Task: For this exercise, restate the data below with no change at all.

Supplied records:
↓
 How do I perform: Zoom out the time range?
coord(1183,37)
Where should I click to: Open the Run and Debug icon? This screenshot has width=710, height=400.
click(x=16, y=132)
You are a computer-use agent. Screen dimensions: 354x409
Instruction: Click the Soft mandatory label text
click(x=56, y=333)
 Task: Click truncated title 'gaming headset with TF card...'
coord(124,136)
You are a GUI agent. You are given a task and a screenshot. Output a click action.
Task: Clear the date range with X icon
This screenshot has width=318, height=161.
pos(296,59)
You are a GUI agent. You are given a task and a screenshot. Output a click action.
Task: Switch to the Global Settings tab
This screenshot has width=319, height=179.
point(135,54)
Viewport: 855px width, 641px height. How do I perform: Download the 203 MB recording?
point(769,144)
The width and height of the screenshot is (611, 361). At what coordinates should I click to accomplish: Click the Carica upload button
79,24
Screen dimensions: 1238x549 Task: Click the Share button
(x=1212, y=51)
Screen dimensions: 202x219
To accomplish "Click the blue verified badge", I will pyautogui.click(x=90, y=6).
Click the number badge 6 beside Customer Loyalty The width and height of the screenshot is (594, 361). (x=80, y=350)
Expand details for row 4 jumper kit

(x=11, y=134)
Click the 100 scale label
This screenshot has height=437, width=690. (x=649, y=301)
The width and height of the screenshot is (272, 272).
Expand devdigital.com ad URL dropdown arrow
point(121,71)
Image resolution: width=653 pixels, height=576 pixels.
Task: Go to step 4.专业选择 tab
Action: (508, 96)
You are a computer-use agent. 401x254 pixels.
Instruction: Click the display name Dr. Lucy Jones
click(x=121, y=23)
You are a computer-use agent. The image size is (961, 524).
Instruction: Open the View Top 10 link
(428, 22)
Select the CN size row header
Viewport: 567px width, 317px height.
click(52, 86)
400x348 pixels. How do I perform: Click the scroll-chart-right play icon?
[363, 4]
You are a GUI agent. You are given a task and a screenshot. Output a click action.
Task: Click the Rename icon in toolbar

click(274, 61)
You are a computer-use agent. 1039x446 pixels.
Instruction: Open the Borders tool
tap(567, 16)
↑
Task result:
 How do I perform: Zoom out the time range?
coord(1183,37)
Where should I click to: Open the Run and Debug icon? This screenshot has width=710, height=400.
click(x=16, y=132)
You are a computer-use agent. Screen dimensions: 354x409
Instruction: Click the Soft mandatory label text
click(x=56, y=333)
 Task: Click truncated title 'gaming headset with TF card...'
coord(124,136)
You are a GUI agent. You are given a task and a screenshot. Output a click action.
Task: Clear the date range with X icon
This screenshot has width=318, height=161.
pos(296,59)
You are a GUI agent. You are given a task and a screenshot. Output a click action.
Task: Switch to the Global Settings tab
This screenshot has width=319, height=179.
point(135,54)
Viewport: 855px width, 641px height. How do I perform: Download the 203 MB recording?
point(769,144)
The width and height of the screenshot is (611, 361). At what coordinates should I click to accomplish: Click the Carica upload button
79,24
Screen dimensions: 1238x549 Task: Click the Share button
(x=1212, y=51)
Screen dimensions: 202x219
To accomplish "Click the blue verified badge", I will pyautogui.click(x=90, y=6).
Click the number badge 6 beside Customer Loyalty The width and height of the screenshot is (594, 361). (x=80, y=350)
Expand details for row 4 jumper kit

(x=11, y=134)
Click the 100 scale label
This screenshot has height=437, width=690. (x=649, y=301)
The width and height of the screenshot is (272, 272).
Expand devdigital.com ad URL dropdown arrow
point(121,71)
Image resolution: width=653 pixels, height=576 pixels.
Task: Go to step 4.专业选择 tab
Action: (508, 96)
You are a computer-use agent. 401x254 pixels.
Instruction: Click the display name Dr. Lucy Jones
click(x=121, y=23)
You are a computer-use agent. The image size is (961, 524).
Instruction: Open the View Top 10 link
(428, 22)
Select the CN size row header
Viewport: 567px width, 317px height.
click(52, 86)
400x348 pixels. How do I perform: Click the scroll-chart-right play icon?
[363, 4]
You are a GUI agent. You are given a task and a screenshot. Output a click action.
Task: Click the Rename icon in toolbar

click(274, 61)
You are a computer-use agent. 1039x446 pixels.
Instruction: Open the Borders tool
tap(567, 16)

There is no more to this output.